Task prompt – Copy these items word for word.

Stored rows –
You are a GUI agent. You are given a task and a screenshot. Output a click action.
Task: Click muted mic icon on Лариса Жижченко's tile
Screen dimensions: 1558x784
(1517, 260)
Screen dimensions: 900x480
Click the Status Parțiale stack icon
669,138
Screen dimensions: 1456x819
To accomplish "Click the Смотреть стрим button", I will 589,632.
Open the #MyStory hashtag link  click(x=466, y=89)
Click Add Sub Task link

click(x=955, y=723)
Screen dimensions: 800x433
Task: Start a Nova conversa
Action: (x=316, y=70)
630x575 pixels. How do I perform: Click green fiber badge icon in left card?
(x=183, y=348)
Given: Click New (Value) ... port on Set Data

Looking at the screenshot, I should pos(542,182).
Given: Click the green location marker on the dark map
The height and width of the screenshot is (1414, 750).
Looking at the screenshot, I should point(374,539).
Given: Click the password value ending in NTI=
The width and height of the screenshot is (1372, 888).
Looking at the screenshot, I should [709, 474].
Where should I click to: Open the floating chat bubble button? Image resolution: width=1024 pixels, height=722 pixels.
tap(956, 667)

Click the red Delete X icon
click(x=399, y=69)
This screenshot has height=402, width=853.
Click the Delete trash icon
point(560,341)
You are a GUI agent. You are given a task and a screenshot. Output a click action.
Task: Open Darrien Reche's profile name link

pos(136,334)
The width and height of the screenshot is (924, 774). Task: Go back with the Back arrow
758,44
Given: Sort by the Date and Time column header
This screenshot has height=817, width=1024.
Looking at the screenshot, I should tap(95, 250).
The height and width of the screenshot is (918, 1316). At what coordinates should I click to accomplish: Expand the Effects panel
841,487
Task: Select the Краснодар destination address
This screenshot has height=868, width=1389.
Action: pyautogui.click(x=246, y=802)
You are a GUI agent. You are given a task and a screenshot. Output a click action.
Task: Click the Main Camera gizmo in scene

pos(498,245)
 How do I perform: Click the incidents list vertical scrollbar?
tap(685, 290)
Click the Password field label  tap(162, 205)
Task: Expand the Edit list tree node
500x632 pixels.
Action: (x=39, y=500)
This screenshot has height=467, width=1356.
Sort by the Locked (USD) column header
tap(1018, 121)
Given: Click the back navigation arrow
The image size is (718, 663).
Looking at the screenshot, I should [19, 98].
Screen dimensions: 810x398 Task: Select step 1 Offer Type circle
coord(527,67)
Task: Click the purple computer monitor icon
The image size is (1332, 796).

Finished exercise –
You are a GUI agent. You are given a task and a screenshot. Output a click action.
Task: Click muted mic icon on Лариса Жижченко's tile
Screen dimensions: 1558x784
(1517, 260)
Screen dimensions: 900x480
Click the Status Parțiale stack icon
669,138
Screen dimensions: 1456x819
To accomplish "Click the Смотреть стрим button", I will 589,632.
Open the #MyStory hashtag link  click(x=466, y=89)
Click Add Sub Task link

click(x=955, y=723)
Screen dimensions: 800x433
Task: Start a Nova conversa
Action: (x=316, y=70)
630x575 pixels. How do I perform: Click green fiber badge icon in left card?
(x=183, y=348)
Given: Click New (Value) ... port on Set Data

Looking at the screenshot, I should pos(542,182).
Given: Click the green location marker on the dark map
The height and width of the screenshot is (1414, 750).
Looking at the screenshot, I should point(374,539).
Given: Click the password value ending in NTI=
The width and height of the screenshot is (1372, 888).
Looking at the screenshot, I should [709, 474].
Where should I click to: Open the floating chat bubble button? Image resolution: width=1024 pixels, height=722 pixels.
tap(956, 667)

Click the red Delete X icon
click(x=399, y=69)
This screenshot has height=402, width=853.
Click the Delete trash icon
point(560,341)
You are a GUI agent. You are given a task and a screenshot. Output a click action.
Task: Open Darrien Reche's profile name link

pos(136,334)
The width and height of the screenshot is (924, 774). Task: Go back with the Back arrow
758,44
Given: Sort by the Date and Time column header
This screenshot has height=817, width=1024.
Looking at the screenshot, I should tap(95, 250).
The height and width of the screenshot is (918, 1316). At what coordinates should I click to accomplish: Expand the Effects panel
841,487
Task: Select the Краснодар destination address
This screenshot has height=868, width=1389.
Action: pyautogui.click(x=246, y=802)
You are a GUI agent. You are given a task and a screenshot. Output a click action.
Task: Click the Main Camera gizmo in scene

pos(498,245)
 How do I perform: Click the incidents list vertical scrollbar?
tap(685, 290)
Click the Password field label  tap(162, 205)
Task: Expand the Edit list tree node
500x632 pixels.
Action: (x=39, y=500)
This screenshot has height=467, width=1356.
Sort by the Locked (USD) column header
tap(1018, 121)
Given: Click the back navigation arrow
The image size is (718, 663).
Looking at the screenshot, I should [19, 98].
Screen dimensions: 810x398 Task: Select step 1 Offer Type circle
coord(527,67)
Task: Click the purple computer monitor icon
The image size is (1332, 796).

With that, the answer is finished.